Mr Tam was appointed to the key position of director of policy and research at the beginning of the year, providing leadership and management support with the inquiry’s secretariat team.
He was subsequently given another pivotal job of further shaping the Commission’s make-up and direction, when Mr Tam was made facilitator of the inquiry’s Survivors Advisory Group and given authority to weigh up applications to choose its 20 members. The role of the group is to help direct the Commission’s work.
Paora Moyle said Mr Tam’s key portfolios within the Commission had allowed him access to survivors’ personal information and believed giving him broad-ranging input into the inquiry process was “irresponsible and untenable”.
It’s not as if the Commissioners could have been unaware of his record.
One of those with safety concerns was Mr Tam’s former long-term partner Charlotte Mildon, who recently separated from the former government advisor.
The Hawke’s Bay woman emailed the secretariat’s executive director Mervin Singham, alerting him to Mr Tam making her feel unsafe by entering her bedroom at night, behaviour she regarded as “an example of Mongrel Mob stand-over tactics”. She took to social media last month to highlight her claim.

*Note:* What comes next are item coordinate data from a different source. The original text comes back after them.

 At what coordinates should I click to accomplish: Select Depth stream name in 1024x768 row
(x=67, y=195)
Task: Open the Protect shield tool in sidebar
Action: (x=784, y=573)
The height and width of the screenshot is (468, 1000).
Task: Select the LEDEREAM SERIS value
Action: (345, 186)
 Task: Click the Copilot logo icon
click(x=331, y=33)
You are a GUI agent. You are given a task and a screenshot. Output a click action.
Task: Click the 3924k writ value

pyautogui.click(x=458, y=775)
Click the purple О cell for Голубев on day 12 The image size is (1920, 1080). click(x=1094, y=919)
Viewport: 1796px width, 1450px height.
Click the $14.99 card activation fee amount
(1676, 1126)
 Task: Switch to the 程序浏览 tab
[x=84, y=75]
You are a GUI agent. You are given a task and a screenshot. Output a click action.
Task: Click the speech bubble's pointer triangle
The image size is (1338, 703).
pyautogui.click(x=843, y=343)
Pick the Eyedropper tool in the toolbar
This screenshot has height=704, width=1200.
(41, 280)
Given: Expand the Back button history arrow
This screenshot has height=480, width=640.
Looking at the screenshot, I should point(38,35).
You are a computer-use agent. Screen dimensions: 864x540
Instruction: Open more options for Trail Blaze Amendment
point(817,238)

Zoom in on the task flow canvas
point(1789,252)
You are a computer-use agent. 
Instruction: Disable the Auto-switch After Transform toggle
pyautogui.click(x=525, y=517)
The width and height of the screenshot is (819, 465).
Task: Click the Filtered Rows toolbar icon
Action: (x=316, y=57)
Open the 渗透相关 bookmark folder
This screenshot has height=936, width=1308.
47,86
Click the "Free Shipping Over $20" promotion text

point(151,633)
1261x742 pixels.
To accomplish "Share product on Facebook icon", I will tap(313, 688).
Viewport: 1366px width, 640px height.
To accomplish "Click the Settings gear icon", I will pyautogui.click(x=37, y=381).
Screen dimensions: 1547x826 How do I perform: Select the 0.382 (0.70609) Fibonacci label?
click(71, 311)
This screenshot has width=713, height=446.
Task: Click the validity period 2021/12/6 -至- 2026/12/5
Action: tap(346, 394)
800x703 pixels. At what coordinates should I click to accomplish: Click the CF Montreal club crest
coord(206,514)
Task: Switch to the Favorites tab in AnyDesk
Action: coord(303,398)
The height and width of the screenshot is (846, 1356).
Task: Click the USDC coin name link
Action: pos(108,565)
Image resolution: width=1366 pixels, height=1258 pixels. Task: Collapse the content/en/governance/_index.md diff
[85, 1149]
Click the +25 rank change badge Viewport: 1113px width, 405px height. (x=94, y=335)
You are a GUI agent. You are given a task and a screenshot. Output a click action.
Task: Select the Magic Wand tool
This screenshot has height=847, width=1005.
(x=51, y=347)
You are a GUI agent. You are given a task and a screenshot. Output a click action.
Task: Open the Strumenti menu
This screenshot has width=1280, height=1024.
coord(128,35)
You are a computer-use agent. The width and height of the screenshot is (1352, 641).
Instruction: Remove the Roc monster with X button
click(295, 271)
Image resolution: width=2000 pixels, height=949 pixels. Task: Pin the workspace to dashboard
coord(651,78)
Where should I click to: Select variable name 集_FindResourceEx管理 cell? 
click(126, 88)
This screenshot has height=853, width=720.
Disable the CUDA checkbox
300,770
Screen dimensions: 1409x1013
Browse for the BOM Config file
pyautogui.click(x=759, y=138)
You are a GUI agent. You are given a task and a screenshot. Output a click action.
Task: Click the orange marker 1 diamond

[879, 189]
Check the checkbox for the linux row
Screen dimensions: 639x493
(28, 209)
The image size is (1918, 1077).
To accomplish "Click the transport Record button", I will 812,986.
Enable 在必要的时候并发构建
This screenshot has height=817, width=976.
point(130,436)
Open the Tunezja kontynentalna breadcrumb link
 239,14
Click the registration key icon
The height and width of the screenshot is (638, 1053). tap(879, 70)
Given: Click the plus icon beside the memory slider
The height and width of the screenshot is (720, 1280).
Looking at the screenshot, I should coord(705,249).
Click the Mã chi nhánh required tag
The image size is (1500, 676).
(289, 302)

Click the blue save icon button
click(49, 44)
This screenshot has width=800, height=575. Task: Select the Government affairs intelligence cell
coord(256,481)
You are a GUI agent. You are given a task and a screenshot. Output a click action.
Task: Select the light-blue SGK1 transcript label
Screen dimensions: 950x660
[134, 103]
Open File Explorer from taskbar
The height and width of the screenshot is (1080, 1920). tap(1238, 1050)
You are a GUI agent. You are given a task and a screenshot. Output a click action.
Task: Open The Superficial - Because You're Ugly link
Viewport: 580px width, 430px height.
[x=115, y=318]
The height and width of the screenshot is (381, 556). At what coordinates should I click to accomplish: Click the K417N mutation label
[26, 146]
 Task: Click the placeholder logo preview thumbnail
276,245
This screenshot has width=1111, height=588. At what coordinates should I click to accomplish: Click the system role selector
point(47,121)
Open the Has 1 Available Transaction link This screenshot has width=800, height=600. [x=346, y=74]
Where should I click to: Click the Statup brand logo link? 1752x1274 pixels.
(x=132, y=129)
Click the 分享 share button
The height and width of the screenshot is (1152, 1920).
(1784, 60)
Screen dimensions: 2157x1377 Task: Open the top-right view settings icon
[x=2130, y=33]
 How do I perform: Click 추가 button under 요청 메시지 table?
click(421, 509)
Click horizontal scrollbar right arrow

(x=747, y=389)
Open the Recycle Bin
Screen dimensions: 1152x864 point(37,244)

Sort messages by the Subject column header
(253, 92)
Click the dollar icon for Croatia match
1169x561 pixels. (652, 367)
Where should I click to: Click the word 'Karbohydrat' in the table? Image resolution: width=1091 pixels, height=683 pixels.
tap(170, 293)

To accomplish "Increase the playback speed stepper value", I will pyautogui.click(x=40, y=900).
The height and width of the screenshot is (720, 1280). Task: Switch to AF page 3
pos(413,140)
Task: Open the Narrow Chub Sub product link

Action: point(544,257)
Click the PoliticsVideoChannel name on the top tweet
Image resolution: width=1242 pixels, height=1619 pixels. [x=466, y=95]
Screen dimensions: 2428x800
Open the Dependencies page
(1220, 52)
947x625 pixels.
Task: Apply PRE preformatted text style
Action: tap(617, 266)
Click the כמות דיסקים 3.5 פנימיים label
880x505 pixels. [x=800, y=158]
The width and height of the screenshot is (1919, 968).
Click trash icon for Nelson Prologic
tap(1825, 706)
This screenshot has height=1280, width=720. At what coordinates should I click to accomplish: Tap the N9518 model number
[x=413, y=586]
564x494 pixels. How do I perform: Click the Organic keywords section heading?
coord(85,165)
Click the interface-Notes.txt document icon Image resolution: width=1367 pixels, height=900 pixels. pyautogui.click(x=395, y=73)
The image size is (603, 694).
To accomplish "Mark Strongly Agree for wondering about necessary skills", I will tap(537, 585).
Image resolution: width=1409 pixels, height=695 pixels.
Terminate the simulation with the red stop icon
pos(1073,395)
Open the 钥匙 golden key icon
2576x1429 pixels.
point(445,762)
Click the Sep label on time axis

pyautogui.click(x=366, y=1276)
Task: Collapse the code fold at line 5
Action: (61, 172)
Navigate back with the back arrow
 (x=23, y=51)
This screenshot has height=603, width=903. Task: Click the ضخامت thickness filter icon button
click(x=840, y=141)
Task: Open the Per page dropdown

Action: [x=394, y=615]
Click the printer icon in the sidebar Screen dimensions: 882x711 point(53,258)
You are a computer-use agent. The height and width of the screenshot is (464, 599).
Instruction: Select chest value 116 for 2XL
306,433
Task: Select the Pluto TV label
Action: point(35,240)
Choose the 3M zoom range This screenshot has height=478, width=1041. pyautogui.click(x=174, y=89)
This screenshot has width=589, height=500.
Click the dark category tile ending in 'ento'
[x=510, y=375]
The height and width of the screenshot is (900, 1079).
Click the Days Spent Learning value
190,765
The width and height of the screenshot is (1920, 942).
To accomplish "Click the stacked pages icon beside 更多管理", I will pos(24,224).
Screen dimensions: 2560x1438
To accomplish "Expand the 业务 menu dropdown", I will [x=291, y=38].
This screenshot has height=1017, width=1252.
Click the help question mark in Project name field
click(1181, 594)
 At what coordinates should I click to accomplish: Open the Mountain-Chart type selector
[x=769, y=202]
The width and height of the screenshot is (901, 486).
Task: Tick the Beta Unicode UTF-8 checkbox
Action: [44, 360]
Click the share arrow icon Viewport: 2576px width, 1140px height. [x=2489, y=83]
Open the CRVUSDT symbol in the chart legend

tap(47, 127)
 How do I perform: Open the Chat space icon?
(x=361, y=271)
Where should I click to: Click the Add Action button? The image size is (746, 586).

Mr Tam had been previously issued with a Police Safety Order to stay away from Ms Mildon for four days after a domestic incident, reported to police in July 2017.
He was also convicted in 1994 of assaulting his wife and was sentenced to three months’ periodic detention and six months’ supervision.
Tam was also given the opportunity to appoint other members of the advisory group. His choices were curious, to say the least.
One of those appointed was Rangi Wickliffe, convicted in 2015 for falsely claiming he shot dead Douglas Witere in April 2014 in the hope he would receive $100,000 from the real culprit, Troy McHugh. Another choice was former Papamoa community patrol volunteer, Gregory Molony, who in 2013 was convicted for impersonating a police officer while trying to find a female escort.
Otago Daily Times
Eventually, a measure of sanity prevailed.
A high-profile gang member has been stood down from his role within the Royal Commission of Inquiry into historic state abuse months after multiple allegations of domestic violence were raised.
Stuff
It shouldn’t have taken his victims going to the media to get a violent gang leader thrown off such a sensitive, government-funded role.
It also beggars belief that the Ardern government, having been caught out once, was still sneakily determined to throw millions more taxpayer’s money at the leader of a criminal gang.
Harry Tam boasts that Jacinda Ardern trusts him — New Zealanders need to ask themselves if they trust a government that constantly rewards gang leaders with cushy jobs and millions of dollars of taxpayer’s money.